While the ECB’s interest rate cut was in line with expectations, the prescient question was whether the central bank would restart its quantitative easing programme which it had brought an end to just nine months before. As such, the ECB’s announcement to start €20 billion of asset purchases per month was the main talking point for markets. That no end date was set for this rekindled programme was of particular importance, as this has effectively committed the ECB to buy hundreds of billions of euros worth of bonds when its balance sheet is already bloated and interest rates are at record lows.
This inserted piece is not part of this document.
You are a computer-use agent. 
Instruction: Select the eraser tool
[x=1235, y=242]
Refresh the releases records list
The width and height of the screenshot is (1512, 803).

Chart 1: The European Central Bank’s balance sheet has swelled in recent years to 40% of the Eurozone’s GDP. If current rate of GDP growth persists the new asset purchase programme will take the Bank’s assets close to 45% of the Eurozone’s GDP, or €5.5 trillion, in the next five years
The shift back toward policy easing by the ECB is in line with a broader trend amongst central banks globally (both for developed and emerging economies) which are positioning for clouds that are forming over the global economy. Notably, the US Federal Reserve has also made a pivot in more recent months in which it cut interest rates and ended its balance sheet tapering (i.e. stopped selling off assets on its balance sheet). It is expected that if the UK leaves the European Union without a deal, the Bank of England could follow suit.
Chart 2: Central Banks globally have moved to cut interest rates or become more dovish in outlooks this year as clouds have begun to form over the global economy
As ever, there are a number of roads that the global economy can go down where uncertainty clears and the current economic cycle is extended. But for now, investors’ focus will be on a potential resolution for the US-China trade war, whether a withdrawal agreement is likely between the UK and the European Union, and whether the Eurozone will escape recession. We continue to have bated breath.
THE WEEK AHEAD (G7 + China)
Monday: China Fixed Asset Investment, China Industrial Production, China Retail Sales, Italy Inflation Rate
Tuesday: China House Price Index, Eurozone ZEW Economic Sentiment, Germany ZEW Economic Sentiment, US Industrial Production, US Manufacturing Production, US Redbook, US Capacity Utilisation
Wednesday: Japan Balance of Trade, UK Inflation Rate, Eurozone Inflation Rate, Canada Inflation Rate, US Federal Reserve Interest Rate Decision
Thursday: Bank of Japan Interest Rate Decision, Eurozone Current Account, UK Retail Sales, Bank of England Interest Rate Decision
Friday: Japan Inflation Rate, Canada Retail Sales, Eurozone Consumer Confidence
STAT OF THE WEEK: $44 billion – the amount the IMF has loaned to Argentina since 2018, making it is biggest bailout ever (IMF).